**Exercise task 1**
Retype the entries word for word, covering the stretch from the very first entry through the line that contains "tap(137, 39)", with both ends included.

**Excerpted passage**
Mr Rawlins says Anglia “has always been a great place to work and a great company to deal with, and that is something that won’t change” which Mr Ingram, as he contemplates severing links, will find most satisfying.

SOME may have thought “not before time” as they spotted the tweet from March Festival parade organiser Reg Kemp whose ambitions, thus far, to secure a council seat of any description in Fenland have been thwarted by an unwilling and unenthusiastic electorate.

Fresh from a trip to Manchester, Reg had, in the space of 24 hours of his return, lambasted Salford as being a “God-awful place”, claimed the Wisbech by-election success for Conservatives to be a “hollow victory”, and reckoned he was glad that “most of my future is behind me. Wouldn’t want to be here in 30 years time thanks”.

He also felt “this country has gone to the dogs since women’s lib. Why can’t they mind their own business and leave us men to rule the world?”

And for good measure, he told an RI teacher from Wisbech that “just because you’re an Islamaphobe doesn’t mean you’re an authority on Islamic law in Saudi or anywhere else”.

Reg pointed out he had “spent a month in Saudi (three weeks too long) and have had two visits to Dubai. I do know something of what goes on”.

Once he had shaken off the Mancunian air he appeared marginally contrite.

“Sorry if I’ve upset some people recently – not for what I said but fact it upset them. Am seriously worried about society we live in,” he tweeted.

ALL eyes have been on Ed Miliband and much has been written about the importance of his party conference speech.

But what makes a good political speech?

Phil Collins, who wrote many of Tony Blair’s speeches, says great political speeches need a big event or a rallying cause and there are fewer of them than in the past.

If you want to know more, he will be will be speaking in a debate on political rhetoric at this year’s Cambridge Festival of Ideas next month.

Collins justifies the use of soundbites and says that not only are they vital in a world where a 24/7 media edits chunks of speeches down to one phrase, but all the great writers are full of them.

“We should guard against the derogatory association of the word soundbite,” he cautions.

“All we mean, really, is a pithy way of capturing the essence of the point. To be or not to be – that really was the question. It was a sound bite too.”

Quite.

Data on locating visible targets:
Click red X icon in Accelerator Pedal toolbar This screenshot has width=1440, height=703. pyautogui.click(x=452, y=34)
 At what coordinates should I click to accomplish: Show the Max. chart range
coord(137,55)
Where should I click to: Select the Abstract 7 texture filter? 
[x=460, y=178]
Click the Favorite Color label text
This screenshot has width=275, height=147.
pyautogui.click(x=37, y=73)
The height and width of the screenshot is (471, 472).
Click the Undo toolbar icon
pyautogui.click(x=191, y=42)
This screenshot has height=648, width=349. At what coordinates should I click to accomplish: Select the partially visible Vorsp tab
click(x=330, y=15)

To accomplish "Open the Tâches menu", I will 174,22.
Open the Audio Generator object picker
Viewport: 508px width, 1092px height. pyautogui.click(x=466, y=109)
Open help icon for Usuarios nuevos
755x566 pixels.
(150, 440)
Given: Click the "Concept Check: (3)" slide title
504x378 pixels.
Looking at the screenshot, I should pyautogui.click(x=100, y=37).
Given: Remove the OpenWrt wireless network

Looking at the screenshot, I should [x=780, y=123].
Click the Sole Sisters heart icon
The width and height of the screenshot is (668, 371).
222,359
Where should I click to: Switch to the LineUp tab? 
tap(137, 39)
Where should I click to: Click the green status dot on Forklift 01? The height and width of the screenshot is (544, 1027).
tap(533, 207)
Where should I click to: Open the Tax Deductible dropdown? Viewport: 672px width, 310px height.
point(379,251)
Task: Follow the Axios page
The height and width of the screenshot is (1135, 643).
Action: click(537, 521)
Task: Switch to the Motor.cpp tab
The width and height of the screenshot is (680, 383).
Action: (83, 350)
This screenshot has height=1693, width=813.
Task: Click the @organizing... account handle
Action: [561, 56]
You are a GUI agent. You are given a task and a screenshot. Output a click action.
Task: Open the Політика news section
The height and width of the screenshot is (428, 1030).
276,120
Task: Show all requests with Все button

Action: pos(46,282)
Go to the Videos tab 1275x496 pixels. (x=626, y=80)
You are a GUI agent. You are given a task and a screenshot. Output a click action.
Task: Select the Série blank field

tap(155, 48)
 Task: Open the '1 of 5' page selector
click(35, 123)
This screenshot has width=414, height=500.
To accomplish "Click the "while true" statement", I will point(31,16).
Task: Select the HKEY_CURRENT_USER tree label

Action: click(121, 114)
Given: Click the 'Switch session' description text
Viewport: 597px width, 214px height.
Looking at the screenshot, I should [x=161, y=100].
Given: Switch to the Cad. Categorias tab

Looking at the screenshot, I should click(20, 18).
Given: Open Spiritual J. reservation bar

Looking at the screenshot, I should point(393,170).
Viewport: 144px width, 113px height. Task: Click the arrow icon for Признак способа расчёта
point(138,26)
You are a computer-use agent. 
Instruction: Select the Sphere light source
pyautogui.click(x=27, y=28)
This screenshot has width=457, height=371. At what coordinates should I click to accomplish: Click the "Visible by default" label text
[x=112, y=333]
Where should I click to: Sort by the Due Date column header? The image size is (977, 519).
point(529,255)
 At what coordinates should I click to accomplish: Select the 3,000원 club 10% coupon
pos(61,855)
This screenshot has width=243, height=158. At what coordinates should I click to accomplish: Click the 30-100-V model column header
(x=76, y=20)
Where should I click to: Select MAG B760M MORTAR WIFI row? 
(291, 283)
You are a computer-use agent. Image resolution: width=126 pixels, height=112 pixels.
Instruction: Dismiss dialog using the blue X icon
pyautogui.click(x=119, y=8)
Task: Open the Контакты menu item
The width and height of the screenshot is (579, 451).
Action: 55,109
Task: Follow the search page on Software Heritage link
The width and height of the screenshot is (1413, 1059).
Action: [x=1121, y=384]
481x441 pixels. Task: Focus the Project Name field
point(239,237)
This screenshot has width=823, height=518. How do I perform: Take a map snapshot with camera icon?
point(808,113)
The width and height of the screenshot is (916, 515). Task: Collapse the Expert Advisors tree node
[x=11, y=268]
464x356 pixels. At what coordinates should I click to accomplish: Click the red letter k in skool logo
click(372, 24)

**Exercise task 2**
According to the excerpted column, at what event will Phil Collins speak in a debate on political rhetoric?

**Full response 1**
Click red X icon in Accelerator Pedal toolbar This screenshot has width=1440, height=703. pyautogui.click(x=452, y=34)
 At what coordinates should I click to accomplish: Show the Max. chart range
coord(137,55)
Where should I click to: Select the Abstract 7 texture filter? 
[x=460, y=178]
Click the Favorite Color label text
This screenshot has width=275, height=147.
pyautogui.click(x=37, y=73)
The height and width of the screenshot is (471, 472).
Click the Undo toolbar icon
pyautogui.click(x=191, y=42)
This screenshot has height=648, width=349. At what coordinates should I click to accomplish: Select the partially visible Vorsp tab
click(x=330, y=15)

To accomplish "Open the Tâches menu", I will 174,22.
Open the Audio Generator object picker
Viewport: 508px width, 1092px height. pyautogui.click(x=466, y=109)
Open help icon for Usuarios nuevos
755x566 pixels.
(150, 440)
Given: Click the "Concept Check: (3)" slide title
504x378 pixels.
Looking at the screenshot, I should pyautogui.click(x=100, y=37).
Given: Remove the OpenWrt wireless network

Looking at the screenshot, I should [x=780, y=123].
Click the Sole Sisters heart icon
The width and height of the screenshot is (668, 371).
222,359
Where should I click to: Switch to the LineUp tab? 
tap(137, 39)

**Full response 2**
This year's Cambridge Festival of Ideas.